La congresista llamó la atención sobre lo que calificó como una crisis persistente que afecta especialmente a poblaciones vulnerables. Según expresó, el hambre tiene impactos visibles en la vida cotidiana de muchas familias, desde niños que asisten al colegio sin haber comido hasta madres y adultos mayores que reducen su propia alimentación para priorizar a otros miembros del hogar.
Robayo Bechara ha impulsado desde el Congreso iniciativas para enfrentar esta problemática, especialmente a través de la articulación entre sector público y privado. Su gestión se refleja en la Ley 2380 de 2024, normativa de la cual fue autora y promotora, y que fortalece la donación de alimentos aptos para el consumo humano, respalda el trabajo de los bancos de alimentos y brinda garantías a organizaciones sociales que atienden a población vulnerable.
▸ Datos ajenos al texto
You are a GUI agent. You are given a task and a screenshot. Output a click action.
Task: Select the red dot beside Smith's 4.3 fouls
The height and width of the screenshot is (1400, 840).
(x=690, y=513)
La representante subrayó que el combate al hambre también pasa por reducir el desperdicio de alimentos. Recordó que durante la Reforma Tributaria de 2022 promovió incentivos para la donación de comida, bajo la premisa de que aprovechar los excedentes alimentarios puede convertirse en una herramienta clave de apoyo social.
Las cifras que expuso son significativas: en Colombia se pierden 9,7 millones de toneladas de alimentos al año, de las cuales 13,4 % corresponden a Córdoba, es decir, más de 400 mil toneladas desperdiciadas anualmente. Esto contrasta con la situación de miles de hogares del departamento que, según señaló, apenas logran garantizar una comida diaria.
La congresista insistió en que el problema requiere una respuesta estructural y sostenida, con políticas públicas enfocadas en seguridad alimentaria, trabajo conjunto con el sector privado y fortalecimiento de redes de apoyo social. Reiteró además que la lucha contra el hambre debe asumirse como una prioridad de desarrollo.
Finalmente, Robayo Bechara aseguró que continuará promoviendo iniciativas legislativas y alianzas que contribuyan a garantizar el derecho a la alimentación, al considerar que el progreso de un país también se mide por su capacidad de asegurar condiciones básicas de vida a su población.